Starting off as a keeper at Maryland's Catoctin Mountain Zoo, he later served as the director of the Salisbury Zoo, then The Baltimore Zoo, before finally ending his career as the director of the Detroit Zoo. During those years (at least at the three zoos where he was in charge), Graham implemented many changes to improve animal welfare. One of his first actions as director at Detroit, for example, was to put a stop to the long-running chimpanzee tea parties which promoted unnatural behaviors among the animals. At Baltimore, he ended the practice of allowing many animals to roam free and be fed (or harassed) by visitors. At Salisbury, he worked to develop a strong conservation ethos and reshaped the collection to feature animals that a small zoo could better accommodate, showing the world that even a small zoo can do big things for animals. And, at the same time, he demonstrated a willingness to stand up to other zoos, even advocating for shutting down Catoctin - his former employer - over their poor welfare.
All of this would make Graham an extremely compelling figure... if he didn't come across as so smug and unlikeable.
Seriously, when I put the book down, my first thought was, "Wow, he sure thinks a lot of himself, doesn't he?"

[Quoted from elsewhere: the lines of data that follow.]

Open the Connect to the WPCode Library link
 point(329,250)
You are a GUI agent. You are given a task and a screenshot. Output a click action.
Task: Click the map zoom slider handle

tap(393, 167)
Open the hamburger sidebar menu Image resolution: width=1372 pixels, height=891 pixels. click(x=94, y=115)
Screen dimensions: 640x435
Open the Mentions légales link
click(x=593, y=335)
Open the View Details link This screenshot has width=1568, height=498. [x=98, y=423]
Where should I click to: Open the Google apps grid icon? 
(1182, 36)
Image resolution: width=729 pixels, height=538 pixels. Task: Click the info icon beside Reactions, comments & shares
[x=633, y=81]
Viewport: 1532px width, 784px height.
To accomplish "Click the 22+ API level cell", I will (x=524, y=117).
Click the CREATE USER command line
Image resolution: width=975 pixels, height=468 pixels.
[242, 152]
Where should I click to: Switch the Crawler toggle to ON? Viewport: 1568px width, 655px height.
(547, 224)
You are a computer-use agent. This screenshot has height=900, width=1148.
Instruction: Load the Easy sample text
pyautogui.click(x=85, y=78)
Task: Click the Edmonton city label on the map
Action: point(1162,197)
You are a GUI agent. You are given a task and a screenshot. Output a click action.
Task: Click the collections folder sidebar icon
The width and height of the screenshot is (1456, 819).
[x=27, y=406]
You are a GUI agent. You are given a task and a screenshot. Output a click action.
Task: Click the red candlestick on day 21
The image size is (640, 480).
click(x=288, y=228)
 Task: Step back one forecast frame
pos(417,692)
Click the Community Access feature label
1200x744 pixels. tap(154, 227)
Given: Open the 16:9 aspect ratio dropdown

Most of the early book is taken up with Graham's recounting of his wild youth of drugs, alcoholism, and a trail of affairs, as well as all of the various other trouble he got into. In many ways it seems that getting involved with animals saved his life and helped pull him from a rapid downward spiral. In this, he wouldn't be alone - the zoo world is full of people who found their niche working with animals and couldn't imagine being anywhere else. Unfortunately, the zoo world is also full of people who, having found their calling, decide that they have divine direction to do whatever they want in the interest of animals, and anyway who questions them is at best an idiot, at worst the devil.
Much of Graham's writing comes across as meanspirited and self-aggrandizing. He refers to the incompetence of many of his colleagues, such as dismissing his predecessor at Baltimore as a useless alcoholic (a charge which is ironic from Graham). Then, he casually brushes aside suggestions that his treatment of Baltimore's vet contributed to the man's suicide. When officials from Detroit come to ask him about taking the helm at their zoo, his first response is to rudely laugh at them... until they plead (in his telling, anyway) that only he can save them.
I'm not saying that Graham didn't have some good ideas and have the willingness to implement them. I'm just pointing out that he also had a streak of toxicity that really seems to have been counter-productive in making positive changes for the animals... and sometimes he seemed more interested in being shocking and controversial than he was in being practical. A key feature of his tenure at Detroit was his willingness to use euthanasia to destroy animals that he felt otherwise wouldn't go to zoos that he deemed suitable - which was most of them. No one is saying send the tiger to a squalid hellhole, but maybe there are other steps - birth control, working to improve habitats, etc - that you can try instead of resorting to being the zoo equivalent of a shock jock. Seriously, I hope he didn't cut himself on all that edge...
I'm glad I found Sunset at the Zoo, being as there aren't many books about the histories of Baltimore and Detroit (even fewer about Salisbury and Catoctin), and it did provide a unique insight into the mind of one of the key architects of the 1970's zoo revolution. I just wish there was a protagonist for this story who didn't leave such a smarmy impression.